Le Premier ministre se concentre sur l’essentiel et fixe le cap sur quelques objectifs économiques bien précis.

            Nicolas Sarkozy occupe tous l’espace mais paraît ne connaître que l’immédiateté.

François Fillon inscrit son action dans le temps et en hiérarchise les étapes.

            Nicolas Sarkozy lance des commissions dont il promet d’adopter toutes les propositions.

            François Fillon ne nie pas l’intérêt des experts mais trie leurs recommandations et s’en remet à la sagesse du parlement.

            Nicolas Sarkozy donne le sentiment de reculer devant les corporatismes.

François Fillon promet que rien n’arrêtera le train des réformes.

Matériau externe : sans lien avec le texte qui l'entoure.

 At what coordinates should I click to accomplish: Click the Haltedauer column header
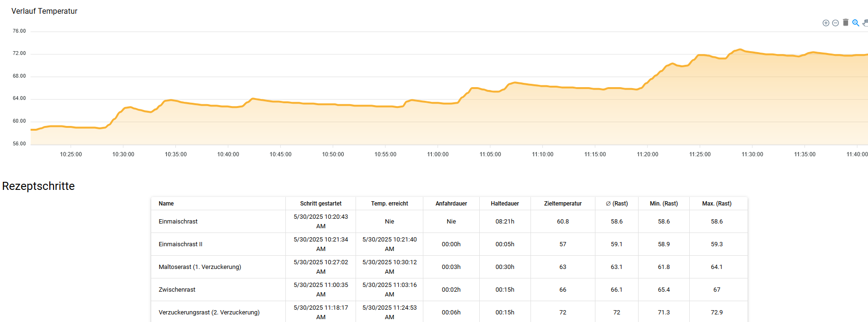pos(504,204)
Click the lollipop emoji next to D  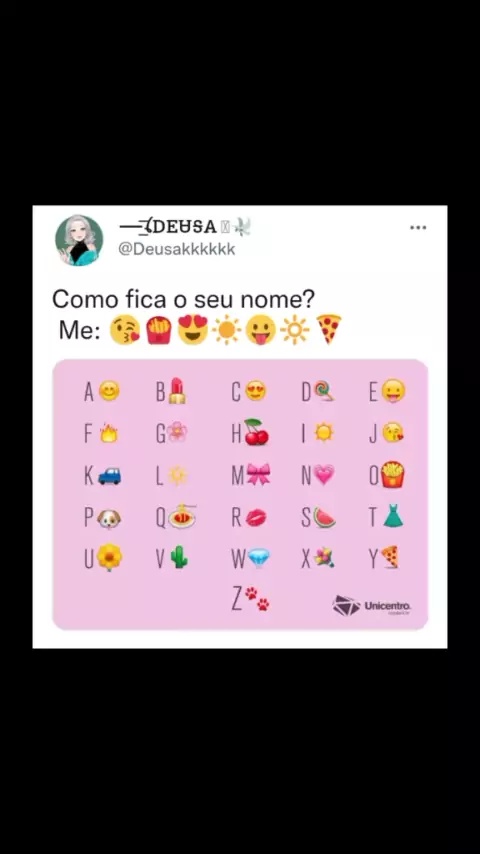tap(325, 391)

            Nicolas Sarkozy s’agace des mauvais sondages.

François Fillon estime que la force d’un homme politique est son indifférence à ces photographies changeantes.

            Nicolas Sarkozy peut-il prendre ombrage de cette concurrence et se séparer de Fillon au lendemain des municipales ? Que le chef de l’Etat soit quelque peu exaspéré par la popularité et surtout par  la dimension politique que prend son Premier ministre ne fait aucun doute. La manière dont le chef de l’état met en avant le Premier ministrable Xavier Bertrand  témoigne de cet agacement. Il est néanmoins fort peu probable que le président de la République se sépare de François Fillon au lendemain des municipales. Outre que Nicolas Sarkozy en serait affaibli, il mettrait dans l’heure en orbite, avant même que de l’avoir usé, un challenger à droite pour l’échéance 2012 !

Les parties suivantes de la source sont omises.